For the executive. The campaign moved screening uptake by about 100 per 1,000 adults per $1K of supplemental spend, with a 95% confidence interval that comfortably excludes zero. The survey-design analysis - which accounts for the way states were sampled within strata and clustered into PSUs - lands on the same bottom line as the simpler analysis, but with a slightly wider confidence interval. Both intervals cover the methodological ground truth (slope = 100). Pre-launch placebo periods showed no drift; the per-week post-launch effect is consistent across the rollout.

For the methodologist. The HAD pretest workflow runs two diagnostic passes — overall (Stute CvM + Yatchew-HR closed-form) on the two-period collapse, and event-study (joint pre-trends + joint homogeneity, both joint-Stute) on the full panel. Both passes fail-to-reject on this DGP. Both verdicts end in (linearity-conditional verdict; QUG-under-survey deferred per Phase 4.5 C0) — the load-bearing C0 caveat. On the event-study path report.yatchew and report.stute are None; those single-horizon tests are overall-only.

The design-based SE on the headline fit is ~10% larger than the naive SE — smaller than the inflation a CallawaySantAnna or LinearRegression coefficient would see at this PSU correlation, because HAD uses a local-linear boundary fit at d_lower to estimate the boundary-limit term in the WAS_d_lower formula (variance is dominated by the few states near the boundary; see §4).

8. Extensions + summary checklist#

Extensions to keep on the radar:

  • ``lonely_psu=’adjust’`` + singleton strata still raises NotImplementedError for the Stute family on the survey path (had.py:2139, had_pretests.py:1927). The pseudo-stratum centering transform that would make this case work is a separate derivation from PR #432; same gap as the HAD sup-t deviation documented at REGISTRY:2382. Stay with lonely_psu='remove' or 'certainty' for now.

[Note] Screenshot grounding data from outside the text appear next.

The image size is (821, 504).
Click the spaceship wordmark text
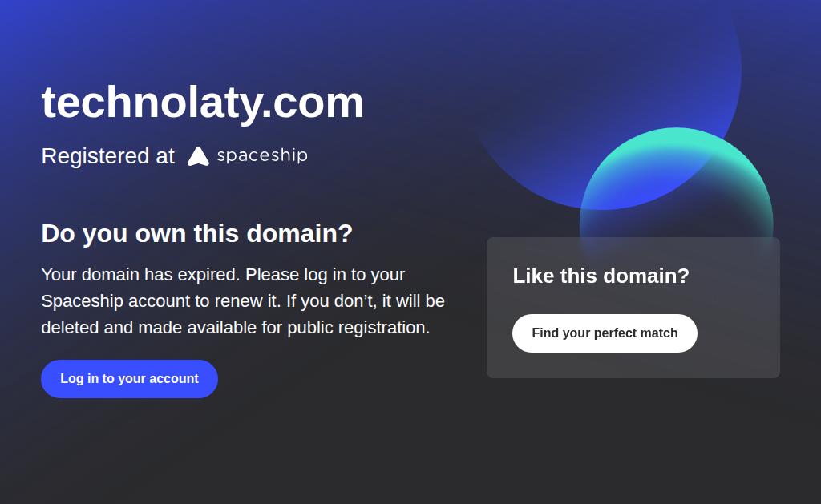(x=262, y=155)
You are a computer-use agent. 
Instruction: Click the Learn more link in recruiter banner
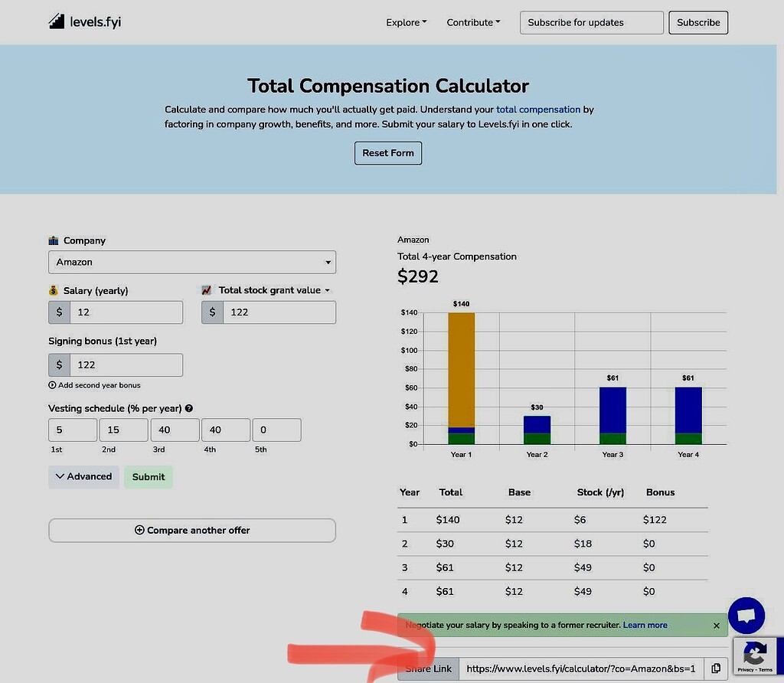tap(645, 625)
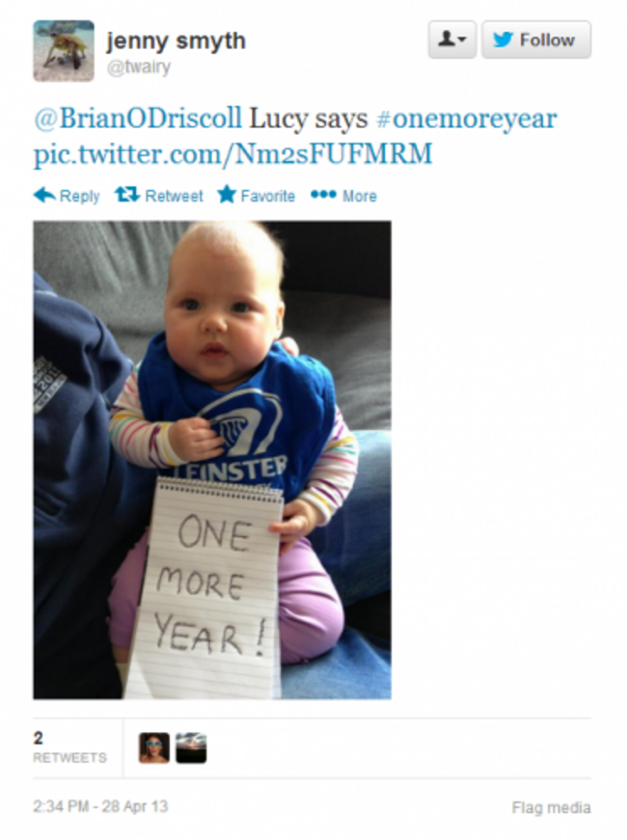Screen dimensions: 627x840
Task: Click the jenny smyth display name
Action: click(176, 41)
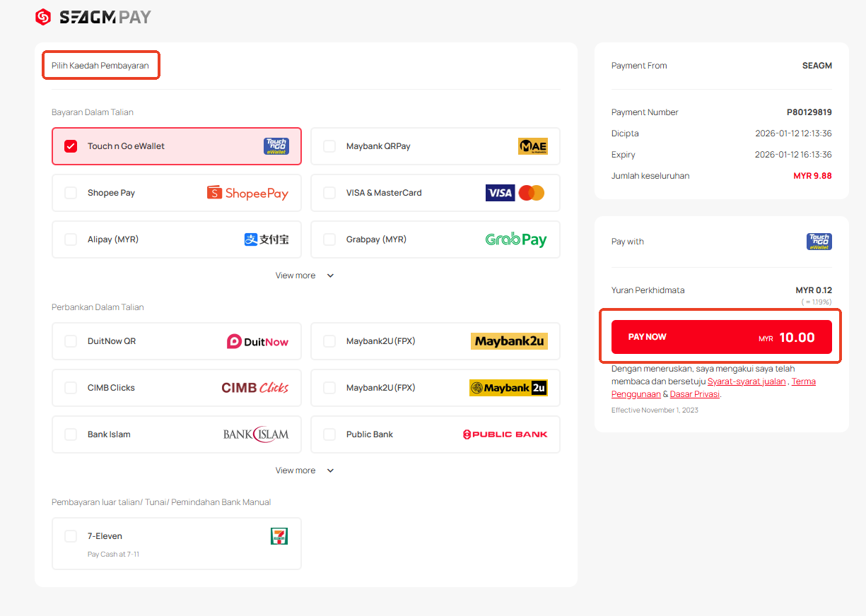The width and height of the screenshot is (866, 616).
Task: Tick the Bank Islam checkbox
Action: click(71, 434)
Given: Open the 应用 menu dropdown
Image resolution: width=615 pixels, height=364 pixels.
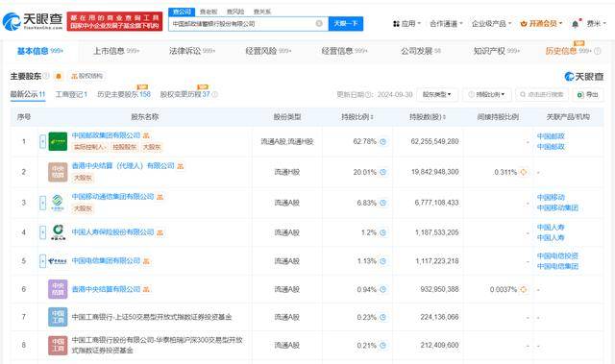Looking at the screenshot, I should (406, 24).
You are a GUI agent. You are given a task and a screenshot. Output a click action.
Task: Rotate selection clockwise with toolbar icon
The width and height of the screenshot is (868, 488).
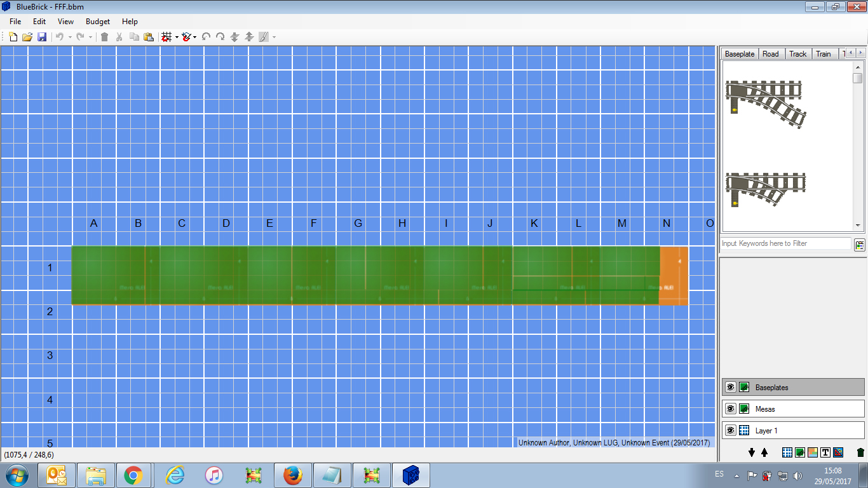click(220, 37)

  • Replicate-weight designs (BRR / Fay / JK1 / JKn / SDR) are defensively rejected at every survey-aware HAD entry point. The Rao-Wu / JKn bootstrap composition is a separate slot of work. T22 stays inside the FPC / Mammen-multiplier path; full replicate- weight HAD is a follow-up tutorial.

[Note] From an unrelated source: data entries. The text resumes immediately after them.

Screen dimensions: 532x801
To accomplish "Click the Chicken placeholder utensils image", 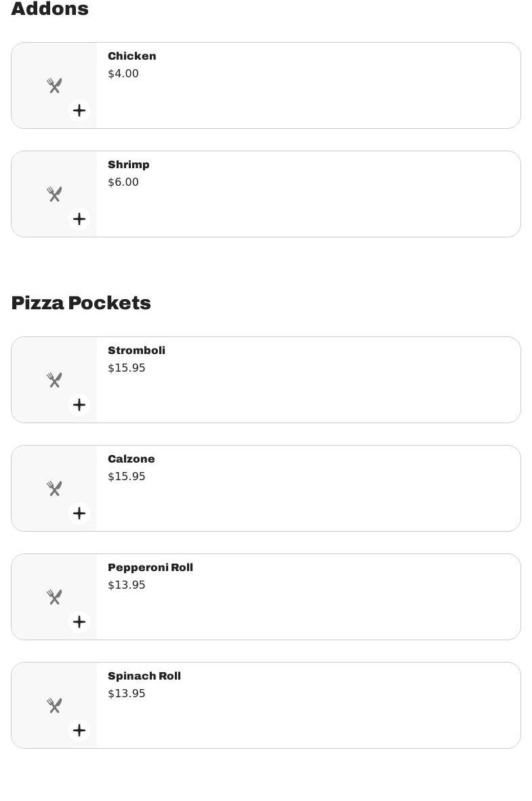I will coord(54,85).
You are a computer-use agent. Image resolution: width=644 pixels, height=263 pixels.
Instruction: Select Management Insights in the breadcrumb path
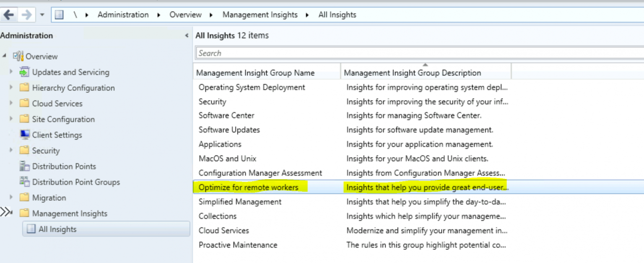point(260,14)
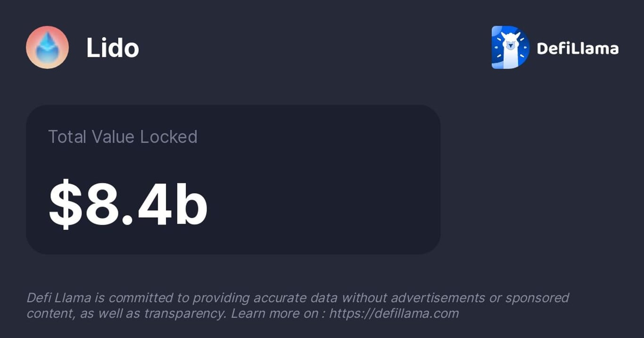Screen dimensions: 644x338
Task: Click the dollar sign in the TVL value
Action: click(x=66, y=204)
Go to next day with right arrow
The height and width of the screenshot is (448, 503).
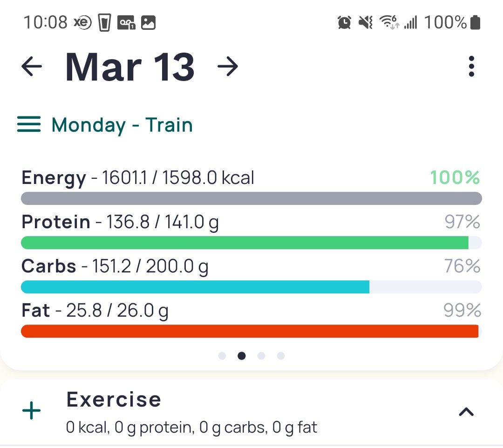coord(228,67)
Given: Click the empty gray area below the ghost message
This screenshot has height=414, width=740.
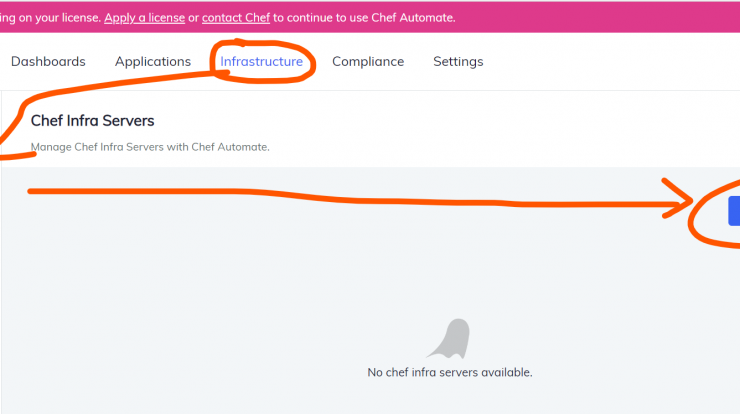Looking at the screenshot, I should tap(450, 397).
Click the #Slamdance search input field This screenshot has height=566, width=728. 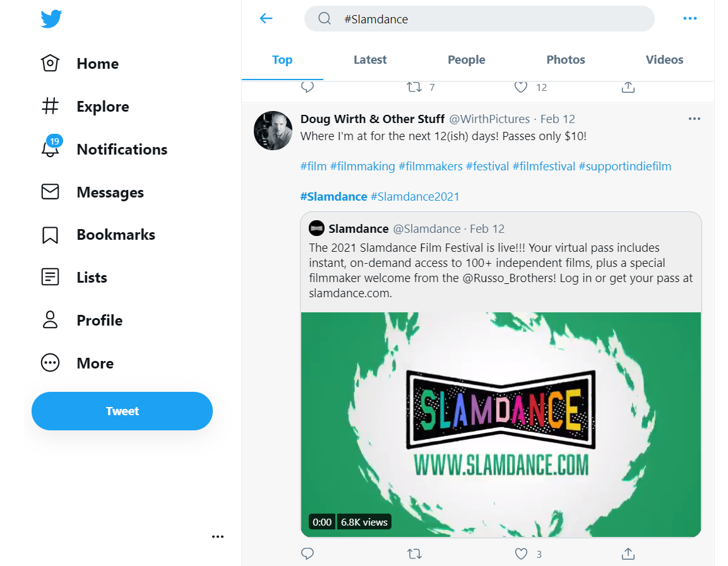click(x=480, y=19)
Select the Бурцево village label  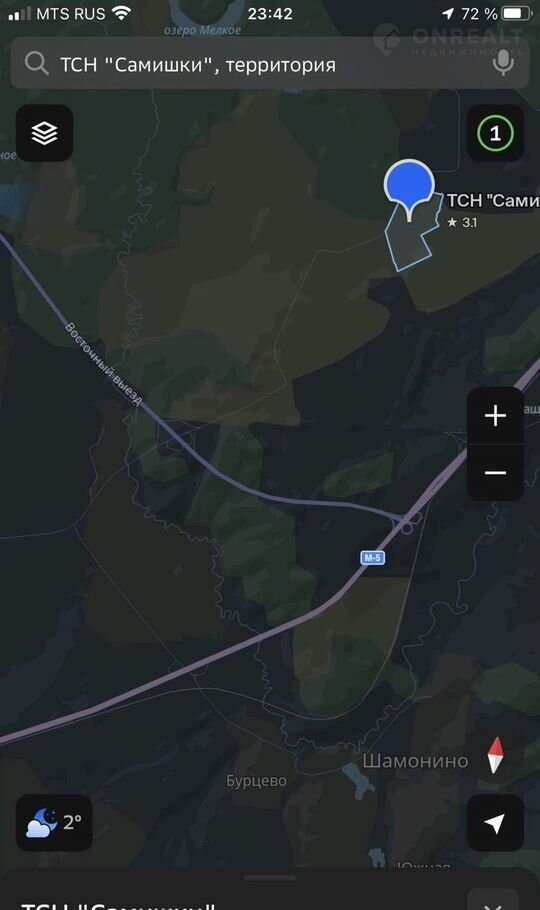[256, 781]
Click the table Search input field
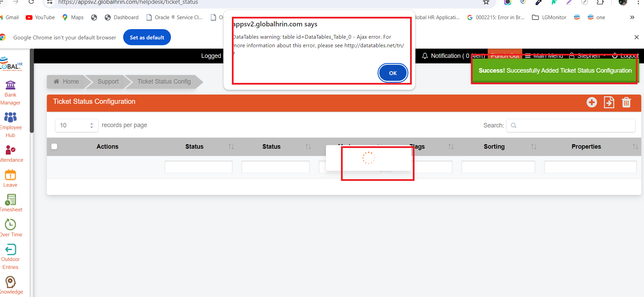Image resolution: width=644 pixels, height=297 pixels. [x=571, y=125]
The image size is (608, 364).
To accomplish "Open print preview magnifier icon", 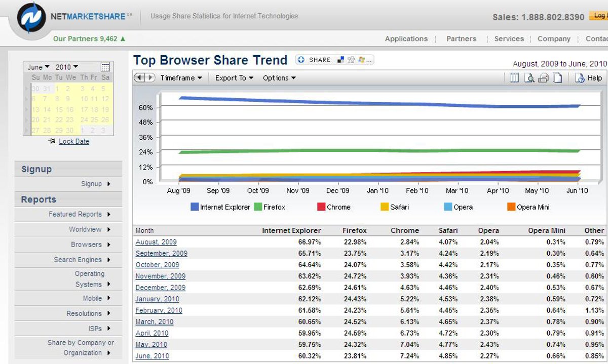I will click(x=529, y=78).
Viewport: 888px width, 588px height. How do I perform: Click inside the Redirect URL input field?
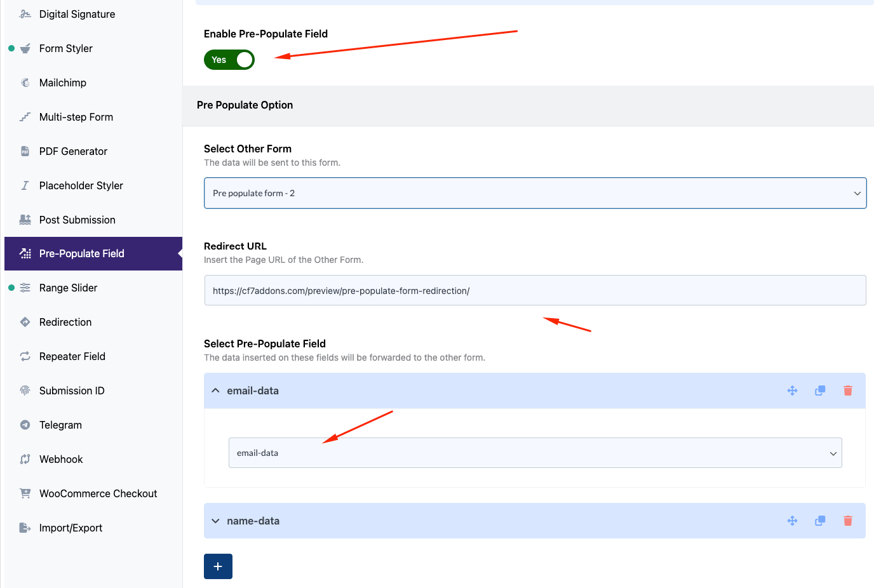point(535,290)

  • QUG under survey / weights is permanently deferred (Phase 4.5 C0). The smooth functionals route through the Stute family per Krieger-Pfeffermann (1997); QUG’s extreme order statistic does not. There is no intended migration path.

  • Trends-linear refit under the survey design is also currently rejected by HeterogeneousAdoptionDiD.fit; the trends_lin + survey_design composition is open as a separate slot.

What you can ship to leadership:

  • Single design-aware ATT with a survey-design CI (section 3, 5).

  • Verdict text that flags the C0 deferral verbatim - do not summarize it away (section 6).

  • Per-horizon ATT and sup-t cband when you want a rollout chart (section 5).

  • A side note on the modest SE inflation magnitude (section 4) so the audience does not over-correct against the simpler analysis.

  • The workflow’s report.summary() block as the methodologist-facing artifact; report.verdict as the executive-facing artifact.